Sun and Moon, Ice and Snow - Jessica Day George [90]
A young male faun approached the lass with a shy smile. He swung her unwieldy pack from his own back, and offered it to her. Tied to the top was Hans Peter’s parka.
“I found this when I was cleaning the prince’s chambers this morning, my lady,” he said in a soft voice.
“Oh, thank you!” The lass started to put it on, then stopped. “But really, it’s yours if it’s anyone’s,” she said to Tova, offering her the parka.
“And you can wear mine,” Asher said. Another faun had come up to them, holding up a brilliantly white parka with red bands of troll embroidery on it. “I doubt that it will turn you into a bear.”
“Perhaps, though, if you wouldn’t mind,” the lass said, hesitant.
“Yes?” He took her hand.
“Perhaps you should put it on and carry us away from here.”
The prince’s jaw tightened at the idea, but finally he nodded. He pulled on the parka, then the boots that another servant—a brownie—brought him.
Nothing happened.
“The spell is broken,” he said. He took off the parka and wrapped it tenderly around the lass. “We’ll have to find another way. If we swim to the nearest ice floe, then warm ourselves as much as possible—”
“You’ll all freeze to death,” said a voice that came swirling around them.
“North wind!” The lass clapped her hands and then winced as the clapping hurt her burns. “You came back!”
He took on his human form, standing before them white and silver and proud. “I felt the troll queen’s hold loosen, and had to come and see what had happened.” He smiled. “Truth be known: I wasn’t far off. I hoped that you would succeed in defeating her.”
“And she did,” Asher said, smiling at the lass with pride.
“I can carry you south,” the north wind said. “Not all of you, though.”
Frowning, the lass looked at the creatures assembled around them. They all stared back, faces screwed up with various emotions, from hope to dismay to grim resignation. She shook her head.
“How many of us could you take at a time? I won’t go if even one of these poor creatures has to stay.”
“I agree,” Asher said.
“And I,” said Tova.
The north wind whistled thoughtfully. Tendrils of air curled around the servants, lifting a few of them off the ground as if to test their weight. Then he surveyed the ice floes floating in the frigid water off the shore.
“I’ll lift you all onto the ice floes and blow you south. I don’t know how long it will take, but I’m sure I can get you to civilized lands. You’re on your own from there, unless one of my brothers will carry you farther.”
“Thank you!”
A great gust of frigid air picked up the lass, her prince, Tova, Rollo, and the centaur. Some five others that were near them shrieked as they were gathered up as well. Without another word, the north wind commenced dropping them onto ice rafts for the long journey away from the island of ice that lay east of the sun and west of the moon.
EPILOGUE
Princess of the Palace of Golden Stone
By the time the lass reached her old home in the forests and valleys of the North, the troll queen’s winter had broken. Everywhere there was green; flowers bloomed beneath the fir trees and birds sang in their branches. Their companions had dwindled, going off to their own homes until only the lass, Rollo, Tova, and Asher remained. As they came around the side of the mountain where once Askel and the villagers had hunted the white reindeer, Tova stopped.

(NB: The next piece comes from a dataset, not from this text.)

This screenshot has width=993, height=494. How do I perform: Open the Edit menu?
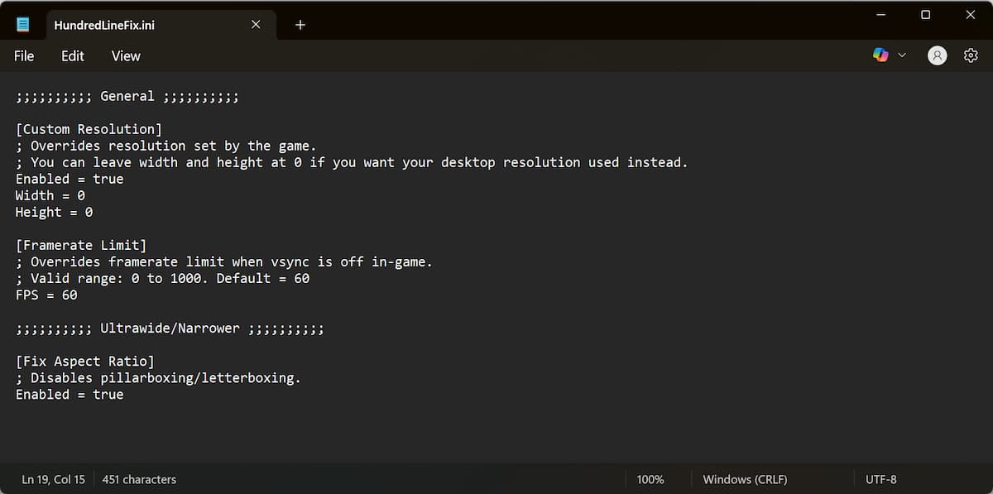tap(73, 55)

“I can’t,” she said. Her face was white and still. She put her hands up to her cheeks. “I can’t.”
The lass went to her and put her arms around the other woman. “Of course you can!”
“It’s been too long. For the past ten years, I’ve lived among trolls and talking bears and centaurs and—”
“And what wonderful stories you shall have to tell your children,” the lass said, interrupting her increasingly hysterical rant.